The DA has raised concern that a law firm said to be controlled by a former employee of the Competition Commission is benefiting handsomely and disproportionately from the commission’s coffers.

The Competition Commission is a key statutory body mandated to investigate, control and evaluate restrictive business practices, abuse of dominant positions and mergers in order to achieve equity and efficiency in the economy.

In a written question in Parliament to Economic Development Minister Ebrahim Patel, DA MP Michael Cardo asked for the number and names of law firms the commission had briefed regarding cartel cases since January 1 2017.

Patel stated Ndzabandzaba Attorneys had dealt with seven cases at a cost of R10.5m.

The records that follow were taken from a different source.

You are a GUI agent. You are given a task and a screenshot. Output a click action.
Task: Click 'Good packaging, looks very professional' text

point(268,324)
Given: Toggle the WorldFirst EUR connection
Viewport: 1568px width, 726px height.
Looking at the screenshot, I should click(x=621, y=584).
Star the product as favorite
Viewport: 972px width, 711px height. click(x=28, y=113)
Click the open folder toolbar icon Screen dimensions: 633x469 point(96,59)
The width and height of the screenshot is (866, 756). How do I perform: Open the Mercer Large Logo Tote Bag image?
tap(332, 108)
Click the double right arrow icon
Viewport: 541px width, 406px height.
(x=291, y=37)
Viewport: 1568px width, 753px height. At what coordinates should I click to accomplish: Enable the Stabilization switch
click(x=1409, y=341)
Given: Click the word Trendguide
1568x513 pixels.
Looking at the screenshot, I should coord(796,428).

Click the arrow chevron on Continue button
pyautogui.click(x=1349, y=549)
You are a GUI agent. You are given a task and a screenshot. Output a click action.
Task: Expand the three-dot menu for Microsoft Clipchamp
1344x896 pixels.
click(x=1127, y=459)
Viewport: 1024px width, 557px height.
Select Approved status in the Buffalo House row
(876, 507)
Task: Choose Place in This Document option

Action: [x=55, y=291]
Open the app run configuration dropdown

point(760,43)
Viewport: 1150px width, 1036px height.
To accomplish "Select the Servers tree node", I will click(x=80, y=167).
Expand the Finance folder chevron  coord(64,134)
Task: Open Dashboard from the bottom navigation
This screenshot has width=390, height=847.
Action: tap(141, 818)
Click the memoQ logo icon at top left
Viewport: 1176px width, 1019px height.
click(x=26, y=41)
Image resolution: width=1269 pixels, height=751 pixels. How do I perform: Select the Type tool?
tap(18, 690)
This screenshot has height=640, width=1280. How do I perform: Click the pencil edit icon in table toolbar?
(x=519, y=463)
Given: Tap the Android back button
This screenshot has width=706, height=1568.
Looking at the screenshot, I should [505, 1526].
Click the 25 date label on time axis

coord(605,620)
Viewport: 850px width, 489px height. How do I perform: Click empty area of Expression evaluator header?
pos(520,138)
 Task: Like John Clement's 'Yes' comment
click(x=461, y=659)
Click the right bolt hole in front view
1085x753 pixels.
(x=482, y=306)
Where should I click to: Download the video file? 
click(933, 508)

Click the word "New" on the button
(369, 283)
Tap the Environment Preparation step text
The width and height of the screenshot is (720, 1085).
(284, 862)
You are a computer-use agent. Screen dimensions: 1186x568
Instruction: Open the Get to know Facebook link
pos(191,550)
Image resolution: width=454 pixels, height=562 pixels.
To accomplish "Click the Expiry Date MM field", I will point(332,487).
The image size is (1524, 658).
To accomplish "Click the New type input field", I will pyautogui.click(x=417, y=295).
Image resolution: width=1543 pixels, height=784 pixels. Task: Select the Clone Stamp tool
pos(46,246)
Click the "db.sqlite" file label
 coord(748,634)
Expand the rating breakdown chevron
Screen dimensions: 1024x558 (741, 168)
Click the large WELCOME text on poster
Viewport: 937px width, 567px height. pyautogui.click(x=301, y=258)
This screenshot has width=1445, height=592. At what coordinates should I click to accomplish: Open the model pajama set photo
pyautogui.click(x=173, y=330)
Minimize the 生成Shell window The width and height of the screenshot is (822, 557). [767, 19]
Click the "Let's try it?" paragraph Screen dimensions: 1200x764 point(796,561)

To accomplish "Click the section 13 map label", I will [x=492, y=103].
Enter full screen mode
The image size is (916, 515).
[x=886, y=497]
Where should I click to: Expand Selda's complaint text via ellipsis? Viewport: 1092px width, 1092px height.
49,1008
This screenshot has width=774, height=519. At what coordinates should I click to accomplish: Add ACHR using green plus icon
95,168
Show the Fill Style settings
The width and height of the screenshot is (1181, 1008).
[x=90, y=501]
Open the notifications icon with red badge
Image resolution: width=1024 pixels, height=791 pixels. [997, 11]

Mokwana Attorneys had handled three cases costing the commission just over R1m. Morare Thobejane had handled five case costing close to R1.1m; Mogaswa Incorporated Attorneys had been briefed on three cases, costing the commission slightly more than R1.2m; while Le Roux & Du Plessis Attorneys had one case, with the Competition Commission having to pay just over R1.6m.

Various other companies had pocketed between R83,000 and slightly more than R567,000 after handling Competition Commission cases.

"The fact that Ndzabandzaba Attorneys is benefiting so handsomely and disproportionately from the Competition Commission’s coffers does raise eyebrows, given that the company’s principal partner, Anthony Ndzabandzaba, used to work at the Competition Commission," said Cardo.

"I will be submitting further parliamentary questions."

Ndzabandzaba could not be reached for comment.